Slouching Towards Bethlehem by Joan Didion, $10.20, Amazon

She writes:

"So the point of my keeping a notebook has never been, nor is it now, to have an accurate factual record of what I have been doing or thinking. That would be a different impulse entirely, an instinct for reality which I sometimes envy but do not possess. At no point have I ever been able successfully to keep a diary; my approach to daily life ranges from the grossly negligent to the merely absent, and on those few occasions when I have tried dutifully to record a day’s events, boredom has so overcome me that the results are mysterious at best. What is this business about 'shopping, typing piece, dinner with E, depressed'? Shopping for what? Typing what piece? Who is E? Was this 'E' depressed, or was I depressed? Who cares?"

So, we're definitely on the same page. Keeping a diary can be droll, and can feel somewhat meaningless. I have always felt that if a memory were so strong that I wanted to capture it on paper, I wouldn't necessarily need to. And everything else? All of the minutiae of my day to day existence? Well, who cares? But if that's the case... what, then, is the point of keeping a notebook? For me, it came down to rethinking what a notebook is supposed to be, and what it is supposed to capture.

Didion writes:

"How it felt to me: that is getting closer to the truth about a notebook. I sometimes delude myself about why I keep a notebook, imagine that some thrifty virtue derives from preserving everything observed. See enough and write it down, I tell myself, and then some morning when the world seems drained of wonder, some day when I am only going through the motions of doing what I am supposed to do, which is write — on that bankrupt morning I will simply open my notebook and there it will all be, a forgotten account with accumulated interest, paid passage back to the world out there."

And, there it was: my own lightbulb moment. There is the real reason why Harriet wrote down all those private goings-on between her classmates and neighbors. There was the reason why all of my co-workers and friends were packing composition notebooks and pens wherever they went. Writing things down is not about capturing every fleeting moment or remembering every experience down to accurate timestamps. It's about figuring out how you feel about your life, what you think about the things you see and the the conversations you have — or overhear. Because knowing what you feel and think? Well, that's knowing yourself.

Didion writes:

"I think we are well advised to keep on nodding terms with the people we used to be whether we find them attractive company or not. Otherwise they turn up unannounced and surprise us, come hammering on the mind’s door at 4 a.m. of a bad night and demand to know who deserted them, who betrayed them, who is going to make amends. We forget all too soon the things we thought we could never forget. We forget the loves and the betrayals alike, forget what we whispered and what we screamed, forget who we were...It is a good idea, then, to keep in touch, and I suppose that keeping in touch is what notebooks are all about."

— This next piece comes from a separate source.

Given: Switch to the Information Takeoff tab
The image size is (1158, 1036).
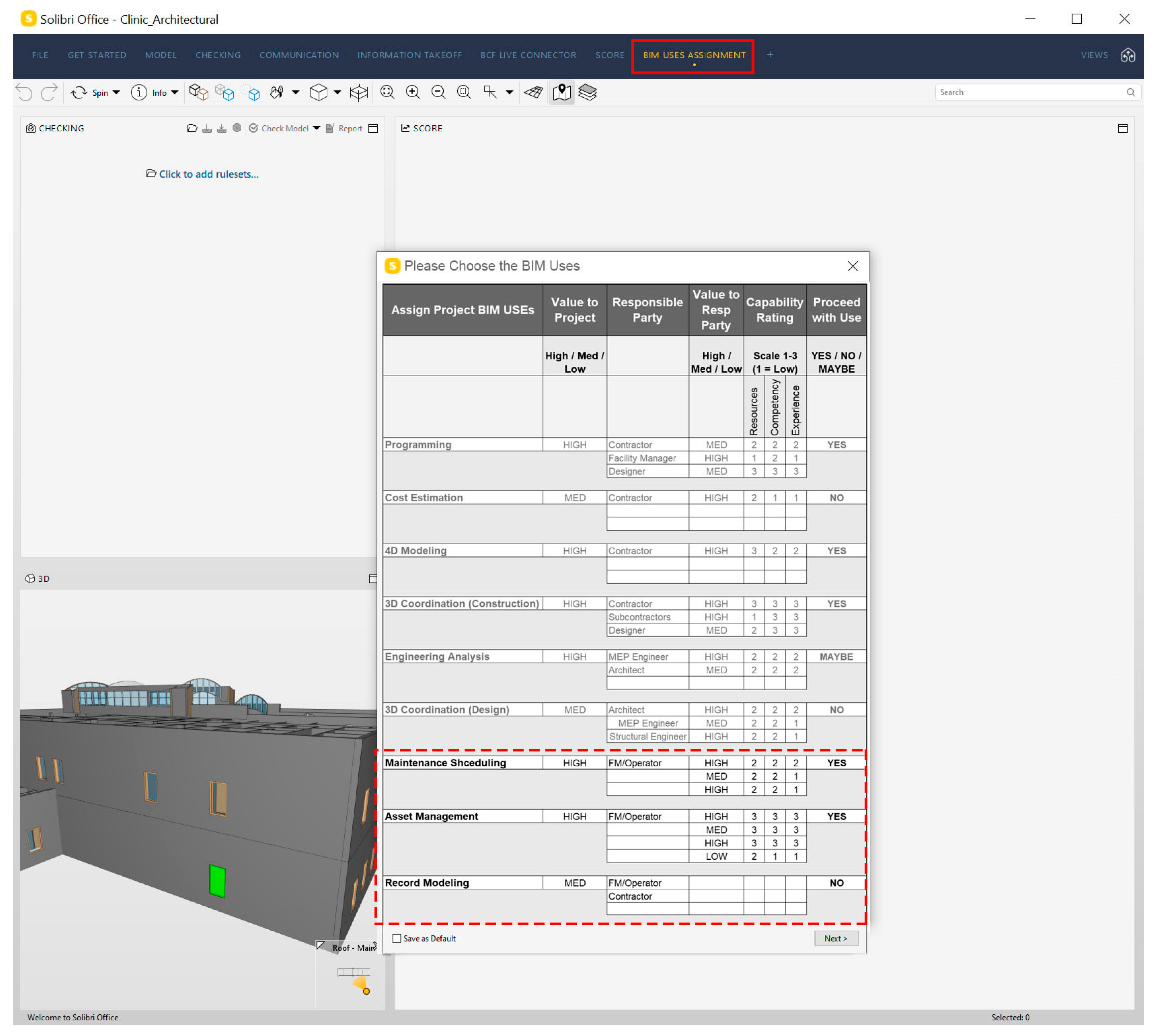Looking at the screenshot, I should 409,55.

And so I tried to forget about all of those old notebooks — all of those old me's — I'd disregarded and tossed away. I let go of my impulse to use a notebook as an hour by hour recap of my day, and instead thought of it as capturing a snapshot of who I am right now, at this very moment. Jotting down the thoughts I have now, the things that surprise me today, the moments that inspire me throughout the year.

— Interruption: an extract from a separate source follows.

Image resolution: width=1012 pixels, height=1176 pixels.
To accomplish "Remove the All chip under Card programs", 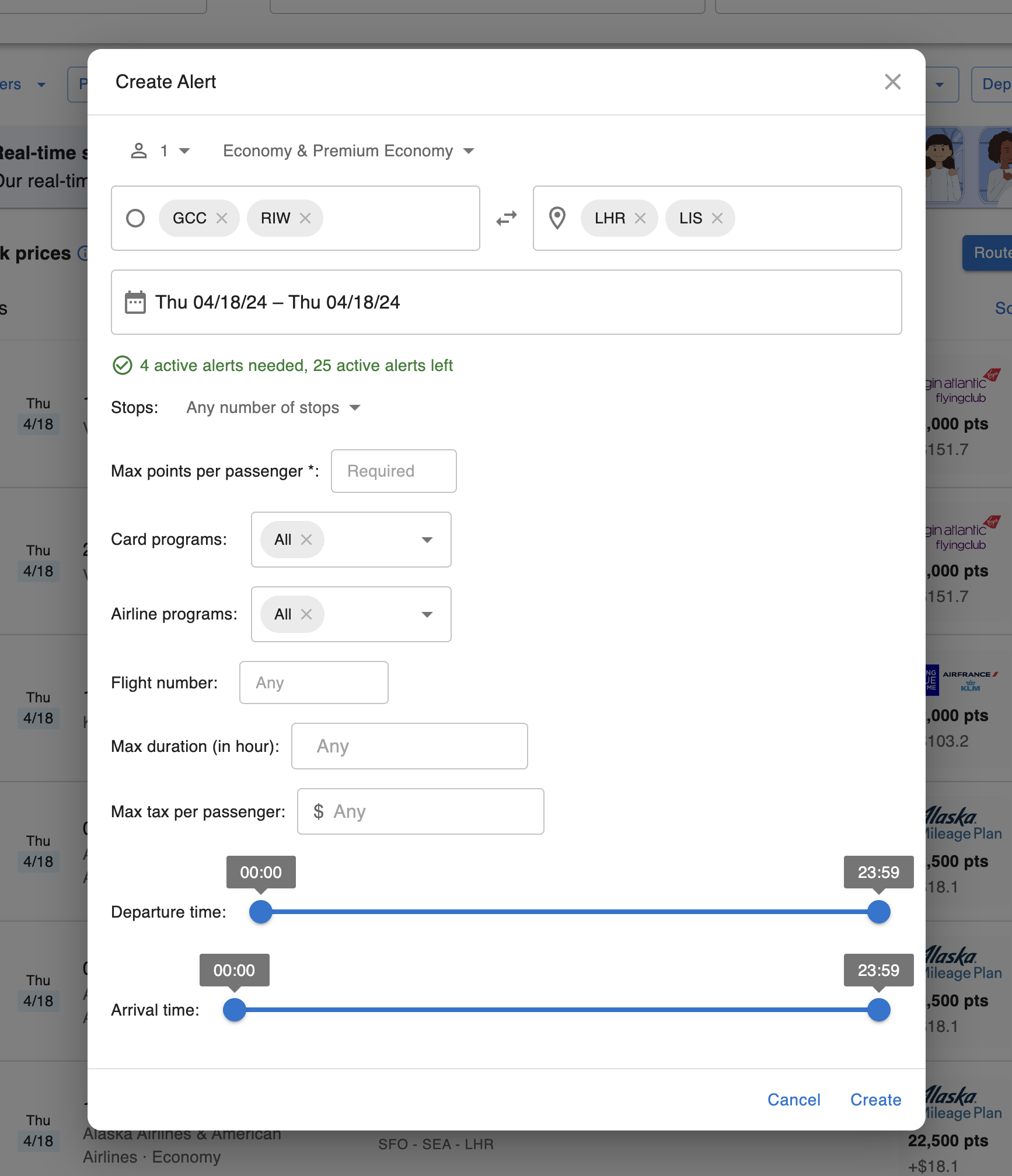I will tap(307, 539).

I've been going strong with my notebook — a red floral number that I had to work up the courage to write in for the first time — for a few months now. It hasn't helped me remember what I was wearing last Tuesday, or the exact wording of the joke my friend told that made me cry with laughter, but it is helping me keep in touch with myself. And something tells me I'll always be thankful for that, no matter what my notebook says.